# EF 85mm lens question



## WildlifeShooter (Jan 28, 2013)

I'm thinking about picking up a Canon EF 85mm f1.8 lens... and feedback on that particular 'glass?

Bob


----------



## texkam (Jan 28, 2013)

It's a sweet lens for the money. Enjoy!


----------



## o hey tyler (Jan 28, 2013)

WildlifeShooter said:
			
		

> I'm thinking about picking up a Canon EF 85mm f1.8 lens... and feedback on that particular 'glass?
> 
> Bob



It's a good lens for the money. More importantly, are you looking to shoot wildlife with it?


----------



## texkam (Jan 28, 2013)

> Today, 12:14 AM





> Today, 12:14 AM


lol! I think it's a good lens for the money.


----------



## o hey tyler (Jan 28, 2013)

texkam said:
			
		

> lol! I think it's a good lens for the money.

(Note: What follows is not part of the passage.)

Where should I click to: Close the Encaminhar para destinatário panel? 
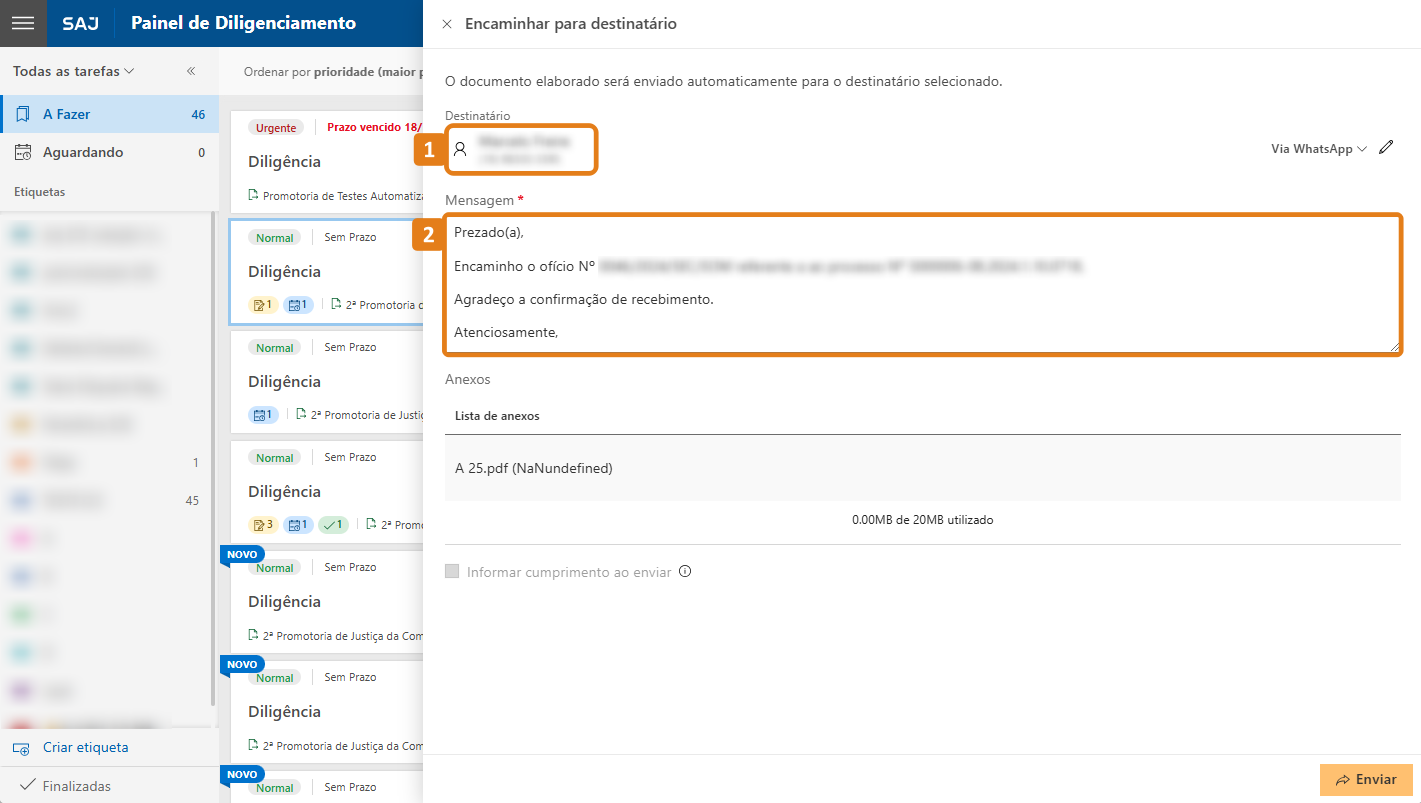click(447, 24)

We sniped this thread hard.


----------



## WildlifeShooter (Jan 28, 2013)

o hey tyler said:


> WildlifeShooter said:
> 
> 
> 
> ...




No,  I'll be using it to photograph my grandkids & family...  Thanks for the fast reply.


----------



## o hey tyler (Jan 28, 2013)

WildlifeShooter said:
			
		

> No,  I'll be using it to photograph my grandkids & family...  Thanks for the fast reply.

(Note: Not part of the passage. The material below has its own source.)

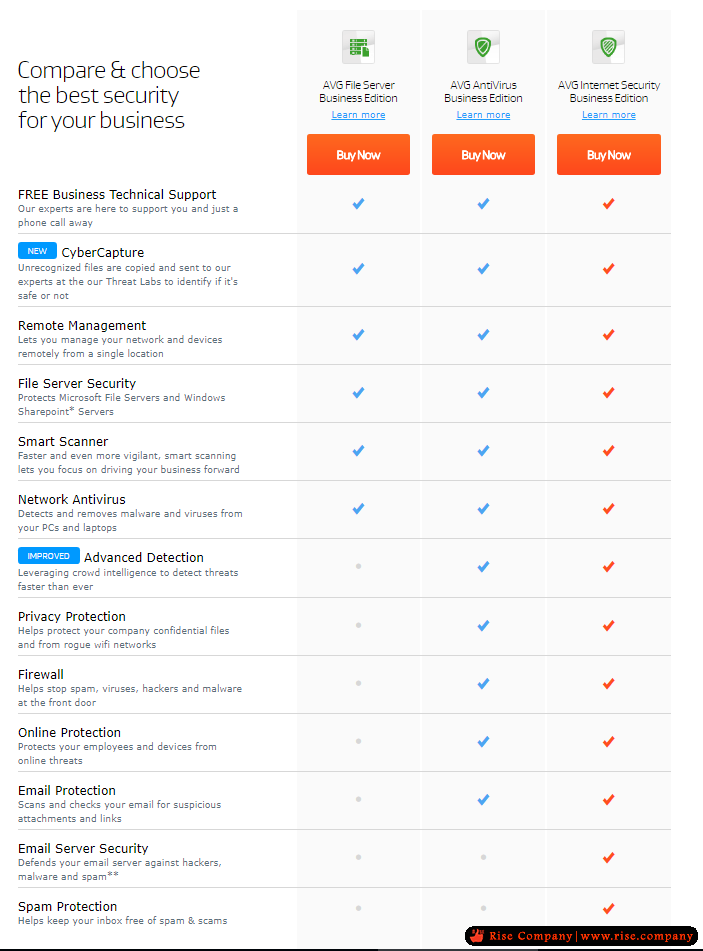
Task: Click the File Server checkmark for CyberCapture
Action: 358,268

It will be a bit restricting indoors, so if you're planning on shooting outside with it for your family shots, you'll be fine. You may want to consider the 50/1.4 if you'll be inside primarily.


----------



## Pallycow (Jan 28, 2013)

What Tyler said....I find even my 50mm restricting indoors in crop sensor.  Well, in small studio anyway.


----------



## WildlifeShooter (Jan 28, 2013)

OK... thanks.

Bob


----------



## lassa8 (Jan 28, 2013)

I've been using my 85mm on a 60D (and now 7D). It's fantastic for snapshots across the room....but you'd better be across the room or just want a head shot inside.


----------



## WildlifeShooter (Jan 28, 2013)

Thanks... my favorite is outdoor hard & shoulder shots of my grandkids, candid style.  I have a Canon 50mm f1.8 (big mistake...  it's not a very good lens).  I mostly do nature/wildlife using my long lenses.

Bob


----------



## 07Vios (Jan 28, 2013)

I like my 85mm f1.8, but I don't use it indoors at all unless I'm just trying to get head shots (cropped camera body). I don't even like 50mm for indoors. I think my 30mm is perfect for indoor shots if I want to get the whole body in the picture.


----------